Dataset entries
▬▬▬

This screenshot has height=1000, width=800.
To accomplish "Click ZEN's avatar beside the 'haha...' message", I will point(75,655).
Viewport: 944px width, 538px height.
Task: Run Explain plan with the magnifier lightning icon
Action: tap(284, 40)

▬▬▬

Set problem
Could you recast every line of the data above as a Markdown table, leaving out blank lines, with a Row column holding the row number and a Line column holding the line?

Answer
| Row | Line |
|---|---|
| 1 | This screenshot has height=1000, width=800. |
| 2 | To accomplish "Click ZEN's avatar beside the 'haha...' message", I will point(75,655). |
| 3 | Viewport: 944px width, 538px height. |
| 4 | Task: Run Explain plan with the magnifier lightning icon |
| 5 | Action: tap(284, 40) |